* **Text excerpt**:
------------------------------------------------------------
As you said, its not as necessary without B-frames.

Manao
28th November 2008, 09:01
Even if there were no bframe decision, you would still need to have more threads than CPU in order to get the best speed. Encoding a frame doesn't take a constant time. So if you have two frames, if the second one references the first, and if the second one encodes faster than the first one, then it must wait for the first one to complete. If you have as many threads as CPUs, and if some threads are waiting, then some CPU are idling, so you aren't using all your processing power. Hence, you need more threads than CPUs in order to use all the CPU cycles.

roozhou
28th November 2008, 09:41
Even if there were no bframe decision, you would still need to have more threads than CPU in order to get the best speed. Encoding a frame doesn't take a constant time. So if you have two frames, if the second one references the first, and if the second one encodes faster than the first one, then it must wait for the first one to complete. If you have as many threads as CPUs, and if some threads are waiting, then some CPU are idling, so you aren't using all your processing power. Hence, you need more threads than CPUs in order to use all the CPU cycles.

We should give the input thread a lower priority, keeping the input buffer as empty as possible. When the second thread needs to wait on first, the input thread gets a chance to fill the input frame buffer.

If other threads require the result of the frame type decision, these threads will need to wait for the one thread that is currently running the frame type decision.

Wrong again, LoRd_MuldeR! I am talking on frame type decision waiting on result of other threads.

Dark Shikari
28th November 2008, 10:37
Wrong again, LoRd_MuldeR! I am talking on frame type decision waiting on result of other threads.That can't happen, because the frametype decision runs before all threads. How can what is run first become dependent on the results of other threads?

Manao
28th November 2008, 20:08
We should give the input thread a lower priority, keeping the input buffer as empty as possible. When the second thread needs to wait on first, the input thread gets a chance to fill the input frame buffer.Ok, you have found a use for the input thread, provided that you have only 1 thread waiting, and that it has to wait less time than it takes for the input thread to due its computation. These two conditions hardly happens, thus the need to use more threads than CPU.
------------------------------------------------------------
* **Data lines**:
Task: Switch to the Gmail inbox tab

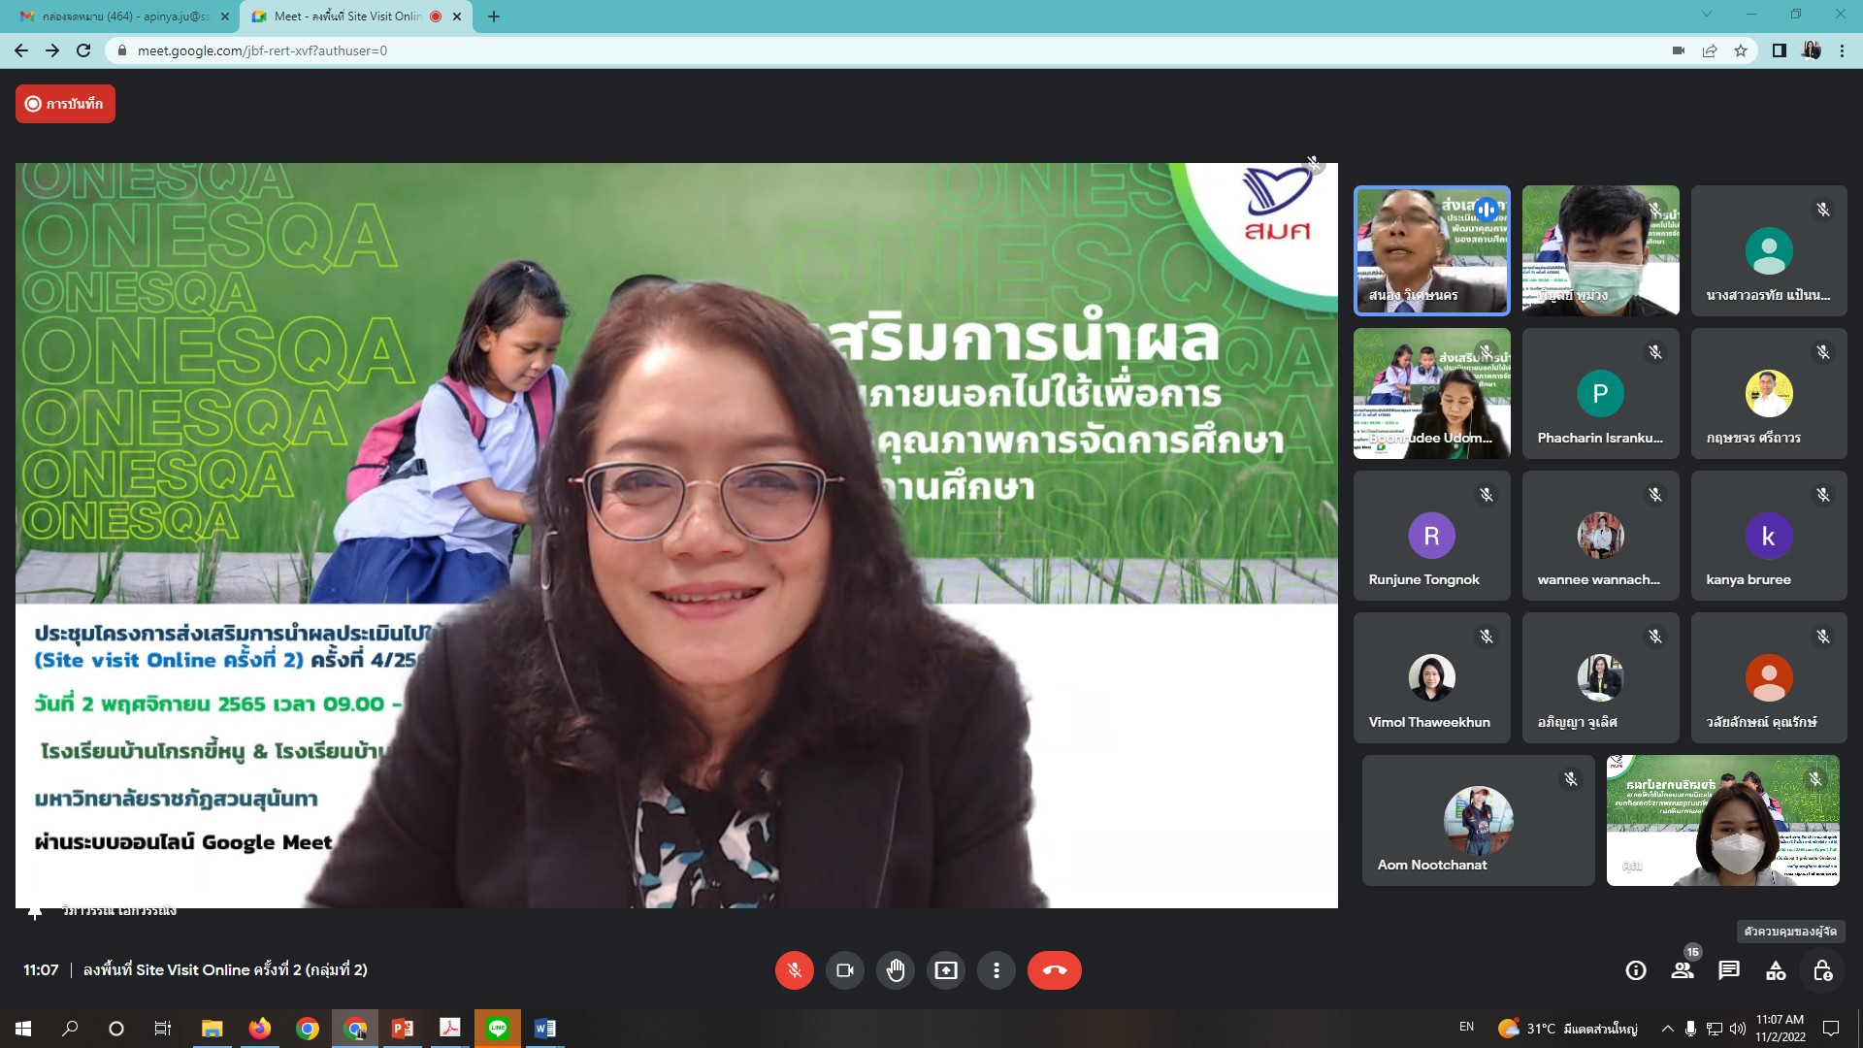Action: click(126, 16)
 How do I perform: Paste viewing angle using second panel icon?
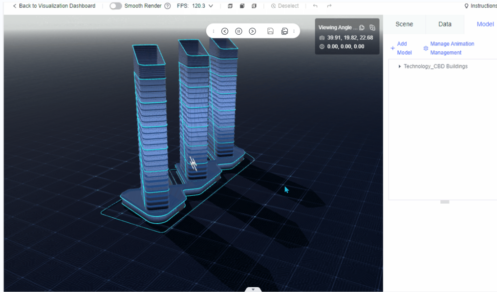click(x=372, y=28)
------------------------------------------------------------
* **Task directions**:
Carry the forum discussion on encoding threads forward from its last sentence. The material above is separate from the forum discussion on encoding threads.

* **Answer below**:
roozhou
29th November 2008, 14:19
That can't happen, because the frametype decision runs before all threads. How can what is run first become dependent on the results of other threads?

Sounds good! So moving frametype decision to input-thread would be possible.


Ok, you have found a use for the input thread, provided that you have only 1 thread waiting, and that it has to wait less time than it takes for the input thread to due its computation. These two conditions hardly happens, thus the need to use more threads than CPU.

That's right. So a larger input buffer should help.

LoRd_MuldeR
29th November 2008, 14:54
That can't happen, because the frametype decision runs before all threads. How can what is run first become dependent on the results of other threads?
Sounds good! So moving frametype decision to input-thread would be possible.

No, it's the explanation why it would be useless to move frametype decision :rolleyes:

roozhou
29th November 2008, 15:21
No, it's the explanation why it would be useless to move frametype decision :rolleyes:
I am thinking about the following sequence. Tell me what is wrong.

D -- decoding (input)
F -- frametype decision
E -- encoding (all other threads)


D1F1 D2F2 D3F3 D4F4
---- E1-- E2-- E3-- E4--

LoRd_MuldeR
29th November 2008, 15:27
I am thinking about the following sequence. Tell me what is wrong.

D -- decoding (input)
F -- frametype decision
E -- encoding (all other threads)


D1F1 D2F2 D3F3 D4F4
---- E1-- E2-- E3-- E4--

I think that is basically how it is implemented currently.

The problem is that you can't spawn another encoding thread, until the frame type decision (lookahead) has finished. And currently lookahead does not use several threads ...

roozhou
29th November 2008, 16:06
I think that is basically how it is implemented currently.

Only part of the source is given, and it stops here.